Data for review
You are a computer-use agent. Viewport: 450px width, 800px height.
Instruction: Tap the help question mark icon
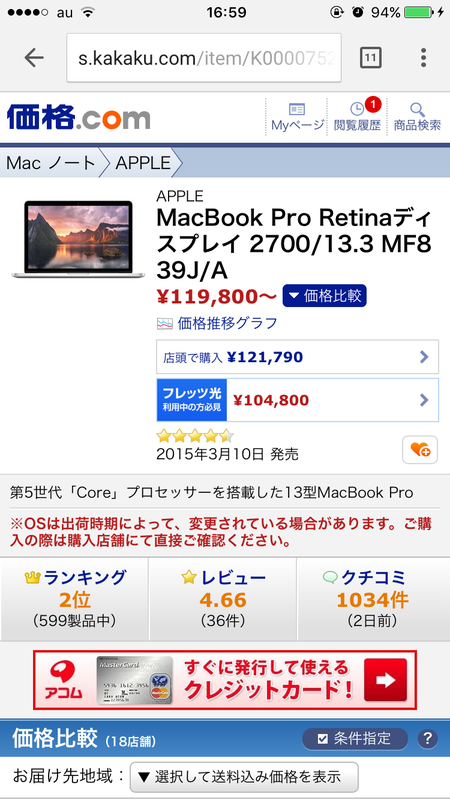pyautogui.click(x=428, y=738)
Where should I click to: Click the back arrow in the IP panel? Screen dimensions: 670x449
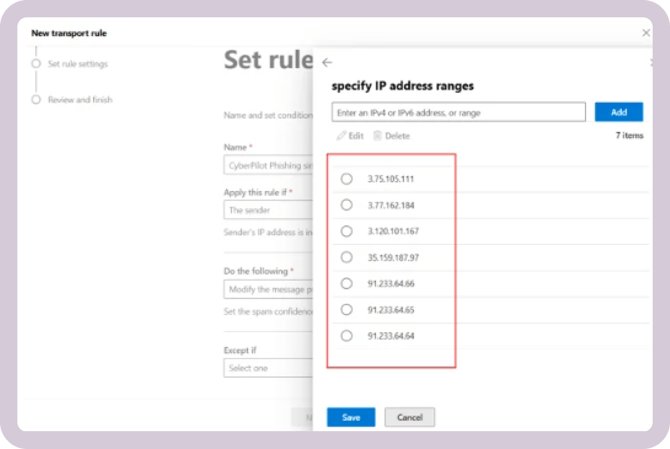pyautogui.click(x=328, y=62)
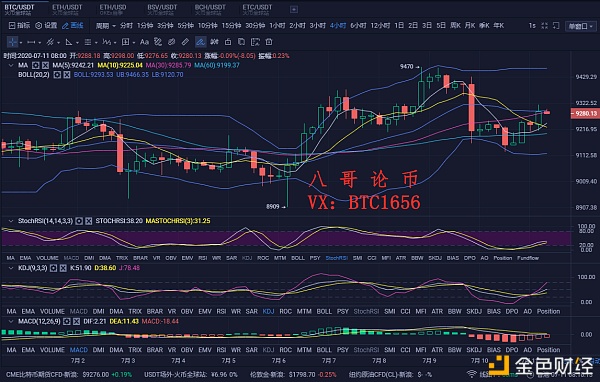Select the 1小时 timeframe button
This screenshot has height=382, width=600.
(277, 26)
--
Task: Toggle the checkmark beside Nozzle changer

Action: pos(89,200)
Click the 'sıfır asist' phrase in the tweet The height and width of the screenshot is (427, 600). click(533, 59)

Required work
In the listing above, find the line containing "Task: Toggle the" and the line containing "Click the 'sıfır", then repeat those two lines and everything between them exactly.

Final answer
Task: Toggle the checkmark beside Nozzle changer

Action: pos(89,200)
Click the 'sıfır asist' phrase in the tweet The height and width of the screenshot is (427, 600). click(533, 59)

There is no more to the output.